Oleh sebab itu, titik kesadaran manusia untuk mampu memahami dirinya dan berjarak dengan dirinya sendiri, sebagaimana pepatah Arab dari ungkapan Aristoteles ”man arafa nafsahu faqad arofa rabbahu” siapa yang mengenal hakekat diri kemanusiaanya maka dia akan menemukan hakekat Tuhannya. Di sini setiap manusia sesungguhnya dapat menemukan bahwa dihadapan sang khaliq Allah swt manusia hanya sebongkah kelegaman, lebih hina dari karbonit hitam, penuh kebodohan dan kekhilafan.
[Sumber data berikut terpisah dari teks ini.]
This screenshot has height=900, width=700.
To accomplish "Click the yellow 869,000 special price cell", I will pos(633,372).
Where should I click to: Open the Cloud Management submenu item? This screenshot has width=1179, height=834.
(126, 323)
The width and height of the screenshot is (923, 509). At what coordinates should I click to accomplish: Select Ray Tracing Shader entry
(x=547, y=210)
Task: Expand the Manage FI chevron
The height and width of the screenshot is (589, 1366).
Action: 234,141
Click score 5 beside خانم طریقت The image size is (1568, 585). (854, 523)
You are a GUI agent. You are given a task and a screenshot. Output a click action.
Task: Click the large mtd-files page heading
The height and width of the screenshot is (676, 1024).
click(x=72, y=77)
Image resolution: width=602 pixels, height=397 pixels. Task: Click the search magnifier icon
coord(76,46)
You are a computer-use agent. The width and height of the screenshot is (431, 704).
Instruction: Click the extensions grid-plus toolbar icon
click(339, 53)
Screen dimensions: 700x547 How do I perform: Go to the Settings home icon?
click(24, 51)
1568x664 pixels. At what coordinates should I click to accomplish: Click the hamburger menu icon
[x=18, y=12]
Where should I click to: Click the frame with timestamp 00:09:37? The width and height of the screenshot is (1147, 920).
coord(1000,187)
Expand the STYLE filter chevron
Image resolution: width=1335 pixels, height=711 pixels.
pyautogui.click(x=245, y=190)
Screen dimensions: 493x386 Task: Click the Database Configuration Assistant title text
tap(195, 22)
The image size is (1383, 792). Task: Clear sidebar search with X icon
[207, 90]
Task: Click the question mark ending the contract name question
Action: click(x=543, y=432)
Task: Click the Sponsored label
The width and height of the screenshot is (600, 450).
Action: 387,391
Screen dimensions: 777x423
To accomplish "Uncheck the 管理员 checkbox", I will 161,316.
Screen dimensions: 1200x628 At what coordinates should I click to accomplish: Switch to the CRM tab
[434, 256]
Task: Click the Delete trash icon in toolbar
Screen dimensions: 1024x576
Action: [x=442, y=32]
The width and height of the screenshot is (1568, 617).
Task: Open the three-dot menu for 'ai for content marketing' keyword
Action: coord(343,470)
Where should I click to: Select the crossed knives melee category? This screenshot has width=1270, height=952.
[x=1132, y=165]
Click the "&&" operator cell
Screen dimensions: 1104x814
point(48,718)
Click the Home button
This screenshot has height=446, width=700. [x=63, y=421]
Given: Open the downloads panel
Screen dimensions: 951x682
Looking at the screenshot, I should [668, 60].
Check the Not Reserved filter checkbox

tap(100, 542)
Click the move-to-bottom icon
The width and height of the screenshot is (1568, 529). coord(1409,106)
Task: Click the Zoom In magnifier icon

Untuk menjadi permata nan mulai dihadapan Allah swt, manusia harus bergerak seirama dengan dzikirnya mengasah hati yang legam secara terus menerus dengan kembali pada kesucian fitrah membangun peradaban semesta, dengan syukur, ridha dan optimis menggapai tangga-tangga kebahagiaan.

Hal ini mengindikasikan suatu kesadaran spiritual manusia, bahwa belajar sebagai suatu proses hidup sebagai suatu keharusan tak terikat ruang dan waktu, dimanapun, kapanpun selagi nafas masih berhembus, jantung masih berdetak dan ruh masih melekat di jasad manusia. Belajar di sini bermakna menemukan hakekat penciptaan diri untuk kemudian menjadi berarti. Wallahu a’lam.